# start of Provided material
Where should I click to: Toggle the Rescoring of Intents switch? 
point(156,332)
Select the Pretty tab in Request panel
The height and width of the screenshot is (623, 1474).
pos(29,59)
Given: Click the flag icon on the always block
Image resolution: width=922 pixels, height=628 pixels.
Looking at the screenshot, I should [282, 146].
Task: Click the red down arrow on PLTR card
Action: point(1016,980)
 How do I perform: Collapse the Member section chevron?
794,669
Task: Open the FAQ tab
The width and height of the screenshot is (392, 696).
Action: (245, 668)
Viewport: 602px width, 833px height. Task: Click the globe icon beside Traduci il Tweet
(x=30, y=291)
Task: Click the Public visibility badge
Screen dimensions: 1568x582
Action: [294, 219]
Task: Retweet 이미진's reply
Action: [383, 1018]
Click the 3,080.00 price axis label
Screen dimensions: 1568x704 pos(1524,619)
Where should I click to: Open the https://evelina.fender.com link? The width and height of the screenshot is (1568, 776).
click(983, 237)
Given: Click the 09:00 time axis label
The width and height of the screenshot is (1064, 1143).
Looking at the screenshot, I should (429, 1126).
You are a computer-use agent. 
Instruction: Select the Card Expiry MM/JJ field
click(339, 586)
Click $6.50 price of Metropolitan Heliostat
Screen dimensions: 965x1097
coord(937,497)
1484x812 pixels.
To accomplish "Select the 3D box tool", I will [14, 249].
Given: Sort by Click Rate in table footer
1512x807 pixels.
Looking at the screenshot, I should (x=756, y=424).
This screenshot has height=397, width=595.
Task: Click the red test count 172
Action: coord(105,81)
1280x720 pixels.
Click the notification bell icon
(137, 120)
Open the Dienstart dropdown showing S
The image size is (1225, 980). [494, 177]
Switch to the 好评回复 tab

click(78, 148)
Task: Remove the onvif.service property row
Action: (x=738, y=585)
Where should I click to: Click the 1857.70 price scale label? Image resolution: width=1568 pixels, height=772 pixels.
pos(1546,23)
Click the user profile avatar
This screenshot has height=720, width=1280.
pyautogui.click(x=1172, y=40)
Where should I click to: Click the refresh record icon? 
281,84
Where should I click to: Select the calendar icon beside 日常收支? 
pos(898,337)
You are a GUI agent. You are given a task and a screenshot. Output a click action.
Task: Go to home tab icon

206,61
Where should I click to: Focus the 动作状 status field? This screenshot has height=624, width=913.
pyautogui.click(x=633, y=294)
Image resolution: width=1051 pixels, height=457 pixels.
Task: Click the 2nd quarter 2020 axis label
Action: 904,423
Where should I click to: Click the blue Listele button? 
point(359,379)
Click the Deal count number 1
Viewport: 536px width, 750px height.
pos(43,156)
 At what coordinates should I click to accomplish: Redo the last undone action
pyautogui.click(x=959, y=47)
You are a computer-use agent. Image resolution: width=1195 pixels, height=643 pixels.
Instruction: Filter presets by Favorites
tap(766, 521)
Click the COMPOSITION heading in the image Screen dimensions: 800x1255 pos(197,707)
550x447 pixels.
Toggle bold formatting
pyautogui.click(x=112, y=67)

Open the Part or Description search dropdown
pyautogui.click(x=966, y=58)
# end of Provided material
• **Aim**: Edit the entries above so that every instance of "Where should I click to" becomes "Where do I click to", and leave everything else unchanged.

• **Output below**:
Where do I click to: Toggle the Rescoring of Intents switch? 
point(156,332)
Select the Pretty tab in Request panel
The height and width of the screenshot is (623, 1474).
pos(29,59)
Given: Click the flag icon on the always block
Image resolution: width=922 pixels, height=628 pixels.
Looking at the screenshot, I should [282, 146].
Task: Click the red down arrow on PLTR card
Action: point(1016,980)
 How do I perform: Collapse the Member section chevron?
794,669
Task: Open the FAQ tab
The width and height of the screenshot is (392, 696).
Action: (245, 668)
Viewport: 602px width, 833px height. Task: Click the globe icon beside Traduci il Tweet
(x=30, y=291)
Task: Click the Public visibility badge
Screen dimensions: 1568x582
Action: [294, 219]
Task: Retweet 이미진's reply
Action: [383, 1018]
Click the 3,080.00 price axis label
Screen dimensions: 1568x704 pos(1524,619)
Where do I click to: Open the https://evelina.fender.com link? The width and height of the screenshot is (1568, 776).
click(983, 237)
Given: Click the 09:00 time axis label
The width and height of the screenshot is (1064, 1143).
Looking at the screenshot, I should (429, 1126).
You are a computer-use agent. 
Instruction: Select the Card Expiry MM/JJ field
click(339, 586)
Click $6.50 price of Metropolitan Heliostat
Screen dimensions: 965x1097
coord(937,497)
1484x812 pixels.
To accomplish "Select the 3D box tool", I will [14, 249].
Given: Sort by Click Rate in table footer
1512x807 pixels.
Looking at the screenshot, I should (x=756, y=424).
This screenshot has height=397, width=595.
Task: Click the red test count 172
Action: coord(105,81)
1280x720 pixels.
Click the notification bell icon
(137, 120)
Open the Dienstart dropdown showing S
The image size is (1225, 980). [494, 177]
Switch to the 好评回复 tab

click(78, 148)
Task: Remove the onvif.service property row
Action: (x=738, y=585)
Where do I click to: Click the 1857.70 price scale label? Image resolution: width=1568 pixels, height=772 pixels.
pos(1546,23)
Click the user profile avatar
This screenshot has height=720, width=1280.
pyautogui.click(x=1172, y=40)
Where do I click to: Click the refresh record icon? 
281,84
Where do I click to: Select the calendar icon beside 日常收支? 
pos(898,337)
You are a GUI agent. You are given a task and a screenshot. Output a click action.
Task: Go to home tab icon

206,61
Where do I click to: Focus the 动作状 status field? This screenshot has height=624, width=913.
pyautogui.click(x=633, y=294)
Image resolution: width=1051 pixels, height=457 pixels.
Task: Click the 2nd quarter 2020 axis label
Action: 904,423
Where do I click to: Click the blue Listele button? 
point(359,379)
Click the Deal count number 1
Viewport: 536px width, 750px height.
pos(43,156)
 At what coordinates should I click to accomplish: Redo the last undone action
pyautogui.click(x=959, y=47)
You are a computer-use agent. Image resolution: width=1195 pixels, height=643 pixels.
Instruction: Filter presets by Favorites
tap(766, 521)
Click the COMPOSITION heading in the image Screen dimensions: 800x1255 pos(197,707)
550x447 pixels.
Toggle bold formatting
pyautogui.click(x=112, y=67)

Open the Part or Description search dropdown
pyautogui.click(x=966, y=58)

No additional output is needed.